→ **Actividad 1**: Según el fragmento sobre Jaime López, ¿por qué su música y sus letras forman una expresión artística tan amplia como imposible de registrar? Responde en una a tres oraciones.
→ **Actividad 2**: Indica si cada afirmación coincide con el fragmento sobre Jaime López y cita las palabras que lo deciden: (a) Jaime López nació en Matamoros, Tamaulipas; (b) "Bonzo" es de 1992; (c) el fuego de "Bonzo" se describe como estridente.

Su música y sus letras configuran una expresión artística tan amplia como imposible de registrar.

Gustavo Ogarrio

La música de Jaime López se mueve entre el habla chilanga y los orígenes verbales de la frontera y de su ciudad natal, Matamoros, Tamaulipas, que al mismo tiempo articula de manera insólita géneros musicales como la polka, el bolero, la música tropical y hasta las rancheras. El incendio temprano de Jaime López es cantado en “Bonzo” (1982). Este fuego abrasivo no es estridente, más bien es una voz aguda y alargada en la intimidad fracturada de una pareja en escena de cama; es un quedarse dormido ante la televisión prendida mientras todo lo demás –la lavadora, el cigarro, la conversación de cama… la “relación”– se va quemando casi suavemente en medio de la noche para llegar al fuego irónico, total y hereje, que revela que “Dios está en el infierno, de bonzo, de bonzo…”. Una guitarra que es dos guitarras girando en la majestuosa soledad nocturna del piromaníaco que fuma sentado en el cadáver del amor. Se suceden letras arriesgadas, elípticas, retorcidas, urbanas; la temeridad del habla en perspectiva siempre popular, palabra viva y dinámica en su enfrentamiento con lo inasible del conflicto social y amoroso, como el rapto de la poesía por la música. Para Jaime López, la poesía es palabra artística cantada. Es por esto que su música y sus letras configuran una expresión artística tan amplia como imposible de registrar: duetos, tríos, libros, crónicas, compositor de cabecera de otra voces… colaboraciones, blues a la luz del Blue Demon con incursiones en el mundo del espectáculo masivo y colaboraciones con el mismísimo demonio llamado Televisa (“Jaime López cambia a Pepsi”); soul y funk rehechos por una variable casi western del rock urbano en clave de lenguaje coloquial, elevados a rango de un hip-hop antes del hip-hop, quizás como en “Chilanga Banda”; en fin, éxtasis y celebración del habla que abraza su envoltorio de guitarras y armónicas en medio del carnaval de la apocalíptico urbano.

(Datos de origen)
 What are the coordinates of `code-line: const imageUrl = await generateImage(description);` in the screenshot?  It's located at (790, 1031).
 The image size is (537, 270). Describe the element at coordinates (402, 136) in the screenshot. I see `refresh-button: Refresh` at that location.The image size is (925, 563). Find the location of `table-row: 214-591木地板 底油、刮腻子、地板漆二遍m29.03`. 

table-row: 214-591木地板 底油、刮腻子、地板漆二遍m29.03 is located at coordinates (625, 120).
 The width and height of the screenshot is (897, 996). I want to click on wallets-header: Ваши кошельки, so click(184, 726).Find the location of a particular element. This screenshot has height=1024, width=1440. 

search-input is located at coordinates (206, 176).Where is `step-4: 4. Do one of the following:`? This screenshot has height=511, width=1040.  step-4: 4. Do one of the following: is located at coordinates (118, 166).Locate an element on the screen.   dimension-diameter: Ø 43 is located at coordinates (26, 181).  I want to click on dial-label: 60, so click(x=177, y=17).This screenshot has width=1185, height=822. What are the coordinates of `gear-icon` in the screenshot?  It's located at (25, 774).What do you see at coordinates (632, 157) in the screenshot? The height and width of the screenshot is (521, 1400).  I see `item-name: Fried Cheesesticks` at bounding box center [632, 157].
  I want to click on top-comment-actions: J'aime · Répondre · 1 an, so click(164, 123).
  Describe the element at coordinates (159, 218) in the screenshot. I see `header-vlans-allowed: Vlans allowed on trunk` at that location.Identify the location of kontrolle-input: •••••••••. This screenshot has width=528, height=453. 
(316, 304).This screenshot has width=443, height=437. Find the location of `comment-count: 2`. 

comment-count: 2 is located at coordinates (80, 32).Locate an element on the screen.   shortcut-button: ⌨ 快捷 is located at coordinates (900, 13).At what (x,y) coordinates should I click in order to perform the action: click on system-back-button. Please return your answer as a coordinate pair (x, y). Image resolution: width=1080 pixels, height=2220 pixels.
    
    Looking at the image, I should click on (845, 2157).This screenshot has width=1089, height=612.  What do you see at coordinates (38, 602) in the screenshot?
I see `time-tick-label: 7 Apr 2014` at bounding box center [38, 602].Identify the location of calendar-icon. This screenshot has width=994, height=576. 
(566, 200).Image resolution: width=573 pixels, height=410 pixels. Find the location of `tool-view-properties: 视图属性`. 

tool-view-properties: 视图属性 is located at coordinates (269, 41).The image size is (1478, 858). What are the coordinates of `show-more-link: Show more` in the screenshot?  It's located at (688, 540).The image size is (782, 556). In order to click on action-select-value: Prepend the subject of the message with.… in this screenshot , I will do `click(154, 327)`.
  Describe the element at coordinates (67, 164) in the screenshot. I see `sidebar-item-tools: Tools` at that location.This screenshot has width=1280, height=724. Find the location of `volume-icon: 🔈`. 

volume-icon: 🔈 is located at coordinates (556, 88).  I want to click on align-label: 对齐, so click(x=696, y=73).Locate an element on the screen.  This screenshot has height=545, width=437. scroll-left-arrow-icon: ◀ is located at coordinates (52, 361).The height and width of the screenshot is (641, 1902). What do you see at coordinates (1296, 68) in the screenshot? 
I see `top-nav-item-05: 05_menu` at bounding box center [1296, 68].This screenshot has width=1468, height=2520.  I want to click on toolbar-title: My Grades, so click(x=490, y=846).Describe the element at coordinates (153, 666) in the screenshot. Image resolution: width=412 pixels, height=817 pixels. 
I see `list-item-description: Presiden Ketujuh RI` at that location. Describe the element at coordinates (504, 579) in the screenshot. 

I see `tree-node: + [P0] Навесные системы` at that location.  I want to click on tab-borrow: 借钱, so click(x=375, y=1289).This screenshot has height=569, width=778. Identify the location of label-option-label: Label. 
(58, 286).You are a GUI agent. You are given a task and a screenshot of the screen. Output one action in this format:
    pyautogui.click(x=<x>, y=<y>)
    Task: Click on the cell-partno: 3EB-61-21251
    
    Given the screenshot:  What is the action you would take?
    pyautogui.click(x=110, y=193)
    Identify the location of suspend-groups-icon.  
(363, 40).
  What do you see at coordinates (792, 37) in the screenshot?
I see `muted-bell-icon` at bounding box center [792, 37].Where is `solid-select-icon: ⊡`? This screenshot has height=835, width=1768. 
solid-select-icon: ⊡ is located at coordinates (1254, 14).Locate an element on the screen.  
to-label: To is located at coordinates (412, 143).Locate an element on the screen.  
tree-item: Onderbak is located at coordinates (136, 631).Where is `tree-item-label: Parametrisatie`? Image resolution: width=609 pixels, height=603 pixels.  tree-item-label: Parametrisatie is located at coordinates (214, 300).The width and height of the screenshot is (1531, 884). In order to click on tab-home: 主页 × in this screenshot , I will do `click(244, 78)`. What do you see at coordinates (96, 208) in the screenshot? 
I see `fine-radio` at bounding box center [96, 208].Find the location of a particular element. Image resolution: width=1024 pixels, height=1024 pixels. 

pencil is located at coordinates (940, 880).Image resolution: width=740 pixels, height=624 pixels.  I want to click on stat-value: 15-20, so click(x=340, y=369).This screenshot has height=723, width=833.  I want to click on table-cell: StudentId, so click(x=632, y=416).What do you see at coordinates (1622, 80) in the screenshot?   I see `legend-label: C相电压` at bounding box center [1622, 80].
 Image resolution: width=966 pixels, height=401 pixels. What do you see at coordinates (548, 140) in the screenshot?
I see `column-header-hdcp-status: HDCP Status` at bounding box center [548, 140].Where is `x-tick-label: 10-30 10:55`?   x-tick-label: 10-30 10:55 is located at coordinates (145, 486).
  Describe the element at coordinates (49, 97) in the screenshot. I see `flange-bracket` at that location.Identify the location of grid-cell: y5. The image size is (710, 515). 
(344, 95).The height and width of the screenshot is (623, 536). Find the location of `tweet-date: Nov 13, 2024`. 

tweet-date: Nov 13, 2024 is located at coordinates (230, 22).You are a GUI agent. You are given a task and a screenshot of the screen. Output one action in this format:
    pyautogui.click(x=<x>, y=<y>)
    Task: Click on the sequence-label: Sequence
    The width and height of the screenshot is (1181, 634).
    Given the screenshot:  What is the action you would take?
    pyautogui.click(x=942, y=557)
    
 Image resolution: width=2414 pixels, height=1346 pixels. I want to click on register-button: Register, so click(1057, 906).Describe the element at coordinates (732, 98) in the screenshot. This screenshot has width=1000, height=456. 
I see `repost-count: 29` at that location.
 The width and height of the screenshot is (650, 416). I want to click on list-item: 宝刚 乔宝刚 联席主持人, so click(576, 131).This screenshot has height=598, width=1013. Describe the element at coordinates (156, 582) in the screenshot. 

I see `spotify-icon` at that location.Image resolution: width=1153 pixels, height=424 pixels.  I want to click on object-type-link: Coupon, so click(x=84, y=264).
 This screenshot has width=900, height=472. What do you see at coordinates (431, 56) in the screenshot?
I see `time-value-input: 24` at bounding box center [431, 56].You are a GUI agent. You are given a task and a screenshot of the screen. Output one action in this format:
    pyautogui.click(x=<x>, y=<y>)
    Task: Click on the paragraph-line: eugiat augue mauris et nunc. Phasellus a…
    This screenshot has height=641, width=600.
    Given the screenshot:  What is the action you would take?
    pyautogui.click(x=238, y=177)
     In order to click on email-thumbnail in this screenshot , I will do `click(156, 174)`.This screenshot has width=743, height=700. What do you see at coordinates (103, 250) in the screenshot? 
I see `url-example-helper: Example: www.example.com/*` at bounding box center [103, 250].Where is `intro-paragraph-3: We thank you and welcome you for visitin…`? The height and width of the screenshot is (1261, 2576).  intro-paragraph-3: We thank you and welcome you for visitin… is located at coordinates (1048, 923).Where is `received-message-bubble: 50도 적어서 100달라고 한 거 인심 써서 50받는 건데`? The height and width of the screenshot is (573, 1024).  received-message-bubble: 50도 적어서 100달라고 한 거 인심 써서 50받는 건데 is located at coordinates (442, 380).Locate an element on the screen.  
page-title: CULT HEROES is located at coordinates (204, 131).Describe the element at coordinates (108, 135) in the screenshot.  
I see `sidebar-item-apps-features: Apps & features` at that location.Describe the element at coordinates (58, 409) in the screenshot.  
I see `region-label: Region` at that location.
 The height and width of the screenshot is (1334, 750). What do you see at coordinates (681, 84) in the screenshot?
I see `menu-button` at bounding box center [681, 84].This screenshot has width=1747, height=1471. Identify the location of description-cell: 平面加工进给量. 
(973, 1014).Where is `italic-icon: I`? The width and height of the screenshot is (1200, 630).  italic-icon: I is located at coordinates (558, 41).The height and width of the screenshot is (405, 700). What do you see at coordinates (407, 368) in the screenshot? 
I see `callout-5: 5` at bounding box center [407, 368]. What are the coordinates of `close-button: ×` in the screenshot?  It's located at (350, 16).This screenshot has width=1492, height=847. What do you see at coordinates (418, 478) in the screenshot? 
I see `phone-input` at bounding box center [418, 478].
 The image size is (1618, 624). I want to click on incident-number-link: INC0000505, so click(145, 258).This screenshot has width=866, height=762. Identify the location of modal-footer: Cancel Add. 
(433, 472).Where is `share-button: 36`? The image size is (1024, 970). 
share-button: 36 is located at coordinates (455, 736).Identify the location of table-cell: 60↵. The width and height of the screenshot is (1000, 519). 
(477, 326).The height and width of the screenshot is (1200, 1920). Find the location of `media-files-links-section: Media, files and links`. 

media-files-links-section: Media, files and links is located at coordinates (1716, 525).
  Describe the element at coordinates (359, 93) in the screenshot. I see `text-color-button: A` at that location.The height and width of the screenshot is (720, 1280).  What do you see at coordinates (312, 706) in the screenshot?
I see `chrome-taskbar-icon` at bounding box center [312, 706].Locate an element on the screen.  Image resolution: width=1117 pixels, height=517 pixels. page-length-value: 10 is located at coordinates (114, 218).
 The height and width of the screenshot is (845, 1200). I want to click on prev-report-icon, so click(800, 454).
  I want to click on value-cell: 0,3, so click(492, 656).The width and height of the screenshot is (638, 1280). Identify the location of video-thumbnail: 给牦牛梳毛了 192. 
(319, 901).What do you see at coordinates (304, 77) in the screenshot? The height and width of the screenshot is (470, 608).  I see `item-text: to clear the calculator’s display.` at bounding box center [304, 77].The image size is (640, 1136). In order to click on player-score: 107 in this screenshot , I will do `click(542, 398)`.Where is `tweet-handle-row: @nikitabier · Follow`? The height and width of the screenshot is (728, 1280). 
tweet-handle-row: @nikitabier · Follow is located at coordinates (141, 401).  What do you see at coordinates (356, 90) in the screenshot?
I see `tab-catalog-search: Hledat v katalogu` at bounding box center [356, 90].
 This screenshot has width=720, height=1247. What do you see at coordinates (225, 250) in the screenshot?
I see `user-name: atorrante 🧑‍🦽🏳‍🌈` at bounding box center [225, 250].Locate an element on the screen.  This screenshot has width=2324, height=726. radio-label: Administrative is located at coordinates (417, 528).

→ **Respuesta 1**: Porque para Jaime López la poesía es palabra artística cantada. Por eso su obra abarca duetos, tríos, libros, crónicas, colaboraciones y trabajos como compositor de cabecera de otras voces.

→ **Respuesta 2**:
(a) Sí: "su ciudad natal, Matamoros, Tamaulipas".
(b) No: "“Bonzo” (1982)".
(c) No: "Este fuego abrasivo no es estridente".